Various packaging methods have been used for protecting, for
example electronic components, during storage and transit.
These methods, in addition to being generally labour-
intensive, commonly involve a substantial outlay in cost and
material-resources on packaging items in the form, for
example, of cardboard cases and specially-designed items of
plastics foam and corrugated cardboard to fit within them.
A form of packaging case that may be used with advantage
environmentally and economically is described in GB-A-2414728.
The rectangular packaging case described is of a thermoformed
plastics-sheet construction having four walls that are hinged
together to fold from flat in erection of the case round the
article or articles to be protected.

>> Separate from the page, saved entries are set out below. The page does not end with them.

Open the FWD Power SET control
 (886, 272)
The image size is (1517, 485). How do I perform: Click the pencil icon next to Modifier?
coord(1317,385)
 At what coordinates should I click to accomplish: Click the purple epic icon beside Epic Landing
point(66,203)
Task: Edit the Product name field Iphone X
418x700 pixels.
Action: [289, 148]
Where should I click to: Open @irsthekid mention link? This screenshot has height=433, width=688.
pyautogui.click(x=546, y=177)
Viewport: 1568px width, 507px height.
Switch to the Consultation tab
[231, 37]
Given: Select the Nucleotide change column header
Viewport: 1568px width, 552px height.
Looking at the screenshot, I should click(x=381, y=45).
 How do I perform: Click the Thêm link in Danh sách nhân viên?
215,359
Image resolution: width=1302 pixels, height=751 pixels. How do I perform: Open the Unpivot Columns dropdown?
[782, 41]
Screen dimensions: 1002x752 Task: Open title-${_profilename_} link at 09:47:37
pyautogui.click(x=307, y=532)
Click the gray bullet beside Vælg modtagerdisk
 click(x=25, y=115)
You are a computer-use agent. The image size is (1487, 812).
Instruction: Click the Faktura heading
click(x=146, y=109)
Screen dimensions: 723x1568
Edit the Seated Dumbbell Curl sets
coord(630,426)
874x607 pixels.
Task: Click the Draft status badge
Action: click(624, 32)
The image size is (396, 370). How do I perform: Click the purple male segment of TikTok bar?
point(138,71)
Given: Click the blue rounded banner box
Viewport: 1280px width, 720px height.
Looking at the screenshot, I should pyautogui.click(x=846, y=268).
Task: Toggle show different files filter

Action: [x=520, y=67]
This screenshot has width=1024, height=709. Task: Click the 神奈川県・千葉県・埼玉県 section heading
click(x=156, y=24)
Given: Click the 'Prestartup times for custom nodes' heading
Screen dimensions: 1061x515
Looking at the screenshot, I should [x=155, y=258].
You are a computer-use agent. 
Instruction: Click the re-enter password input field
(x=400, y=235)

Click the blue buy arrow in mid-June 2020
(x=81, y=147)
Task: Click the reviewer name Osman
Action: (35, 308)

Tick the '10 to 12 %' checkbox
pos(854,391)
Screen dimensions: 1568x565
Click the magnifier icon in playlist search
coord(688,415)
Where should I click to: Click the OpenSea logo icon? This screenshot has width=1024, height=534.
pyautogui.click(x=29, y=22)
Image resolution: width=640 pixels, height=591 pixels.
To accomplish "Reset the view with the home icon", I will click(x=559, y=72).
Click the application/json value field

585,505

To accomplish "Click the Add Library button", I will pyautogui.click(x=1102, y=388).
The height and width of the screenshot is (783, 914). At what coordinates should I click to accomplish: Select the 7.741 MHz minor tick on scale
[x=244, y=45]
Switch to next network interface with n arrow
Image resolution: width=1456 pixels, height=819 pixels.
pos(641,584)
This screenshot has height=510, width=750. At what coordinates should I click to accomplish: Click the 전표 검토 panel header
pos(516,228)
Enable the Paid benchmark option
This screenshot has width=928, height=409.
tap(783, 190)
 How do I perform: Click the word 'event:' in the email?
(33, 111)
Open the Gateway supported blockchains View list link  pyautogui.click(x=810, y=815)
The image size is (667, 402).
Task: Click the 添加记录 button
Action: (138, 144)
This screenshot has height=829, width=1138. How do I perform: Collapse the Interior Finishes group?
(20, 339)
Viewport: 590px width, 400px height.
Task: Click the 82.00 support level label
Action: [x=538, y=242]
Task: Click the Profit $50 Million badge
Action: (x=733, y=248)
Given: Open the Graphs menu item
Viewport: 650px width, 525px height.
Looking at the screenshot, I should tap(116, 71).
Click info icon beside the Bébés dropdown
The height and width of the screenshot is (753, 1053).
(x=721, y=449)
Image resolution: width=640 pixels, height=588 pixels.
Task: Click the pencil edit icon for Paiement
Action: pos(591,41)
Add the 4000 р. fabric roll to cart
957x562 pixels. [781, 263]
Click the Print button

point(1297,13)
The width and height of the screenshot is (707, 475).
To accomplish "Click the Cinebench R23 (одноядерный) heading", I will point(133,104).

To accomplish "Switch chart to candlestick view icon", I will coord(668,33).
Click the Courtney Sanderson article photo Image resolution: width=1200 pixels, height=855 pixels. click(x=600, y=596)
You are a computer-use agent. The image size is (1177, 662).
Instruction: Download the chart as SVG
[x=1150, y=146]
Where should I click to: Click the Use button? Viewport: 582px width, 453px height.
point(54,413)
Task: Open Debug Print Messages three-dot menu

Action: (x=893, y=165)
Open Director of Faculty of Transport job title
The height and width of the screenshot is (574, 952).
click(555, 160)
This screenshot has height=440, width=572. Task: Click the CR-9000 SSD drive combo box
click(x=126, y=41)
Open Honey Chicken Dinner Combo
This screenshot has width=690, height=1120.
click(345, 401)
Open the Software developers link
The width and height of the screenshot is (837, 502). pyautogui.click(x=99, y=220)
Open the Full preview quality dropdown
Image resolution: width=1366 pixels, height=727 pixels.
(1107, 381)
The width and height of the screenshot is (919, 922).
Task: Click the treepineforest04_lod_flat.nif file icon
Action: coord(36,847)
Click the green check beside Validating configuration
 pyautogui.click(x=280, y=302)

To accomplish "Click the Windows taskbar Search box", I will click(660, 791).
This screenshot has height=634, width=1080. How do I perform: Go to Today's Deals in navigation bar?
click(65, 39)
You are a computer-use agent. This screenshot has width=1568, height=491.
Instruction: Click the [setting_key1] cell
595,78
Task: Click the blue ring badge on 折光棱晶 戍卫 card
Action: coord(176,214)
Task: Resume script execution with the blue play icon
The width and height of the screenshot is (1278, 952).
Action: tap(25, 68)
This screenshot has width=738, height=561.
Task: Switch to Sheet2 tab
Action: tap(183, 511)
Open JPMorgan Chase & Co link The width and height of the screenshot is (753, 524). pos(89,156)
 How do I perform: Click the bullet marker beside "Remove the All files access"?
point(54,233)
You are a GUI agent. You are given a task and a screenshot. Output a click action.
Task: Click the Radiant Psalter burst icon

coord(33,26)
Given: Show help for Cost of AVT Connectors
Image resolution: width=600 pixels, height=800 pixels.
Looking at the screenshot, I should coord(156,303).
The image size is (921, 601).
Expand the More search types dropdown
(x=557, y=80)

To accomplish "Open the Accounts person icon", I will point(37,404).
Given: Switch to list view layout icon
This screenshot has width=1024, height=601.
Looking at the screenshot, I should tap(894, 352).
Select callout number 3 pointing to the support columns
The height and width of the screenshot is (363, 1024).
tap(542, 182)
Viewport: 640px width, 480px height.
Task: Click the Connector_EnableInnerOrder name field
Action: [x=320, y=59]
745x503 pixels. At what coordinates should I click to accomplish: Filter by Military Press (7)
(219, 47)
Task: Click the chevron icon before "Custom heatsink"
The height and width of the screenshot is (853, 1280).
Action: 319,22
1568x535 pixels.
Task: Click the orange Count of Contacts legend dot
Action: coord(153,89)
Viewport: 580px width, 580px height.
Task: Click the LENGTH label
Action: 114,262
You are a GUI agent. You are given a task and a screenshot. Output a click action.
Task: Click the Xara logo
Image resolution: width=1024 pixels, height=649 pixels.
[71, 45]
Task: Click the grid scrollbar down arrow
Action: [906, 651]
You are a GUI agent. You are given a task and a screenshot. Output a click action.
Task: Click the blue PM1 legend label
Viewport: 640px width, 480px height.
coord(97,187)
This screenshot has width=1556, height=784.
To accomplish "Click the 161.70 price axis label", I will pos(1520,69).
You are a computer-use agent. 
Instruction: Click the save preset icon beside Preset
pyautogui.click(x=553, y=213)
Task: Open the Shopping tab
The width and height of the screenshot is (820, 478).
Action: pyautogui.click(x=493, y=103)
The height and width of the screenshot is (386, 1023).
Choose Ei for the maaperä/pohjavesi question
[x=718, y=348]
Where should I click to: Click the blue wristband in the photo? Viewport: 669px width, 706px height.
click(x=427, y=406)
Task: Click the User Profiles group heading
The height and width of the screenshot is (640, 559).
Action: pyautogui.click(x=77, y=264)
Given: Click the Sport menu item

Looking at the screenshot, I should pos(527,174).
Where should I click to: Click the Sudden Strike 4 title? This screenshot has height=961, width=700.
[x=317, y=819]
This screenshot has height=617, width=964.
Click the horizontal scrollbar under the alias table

The walls have flanges
at each end of the case that come into edge-to-edge abutment
with one another in the erected case. The abutting edges of
the flanges are each formed with ridges and grooves that run
side-by-side with one another along the respective edge, and
these ridges and grooves nest ridge-within-groove with the
edge or edges of the other flanges abutted in the erected
case. This mutual ridge-within-groove nesting is effective
both for interlocking the abutting end-flanges and for
cushioning or absorbing shock between them. In this way it
contributes significantly to the integrity of the case for
protection of the enclosed one or more articles.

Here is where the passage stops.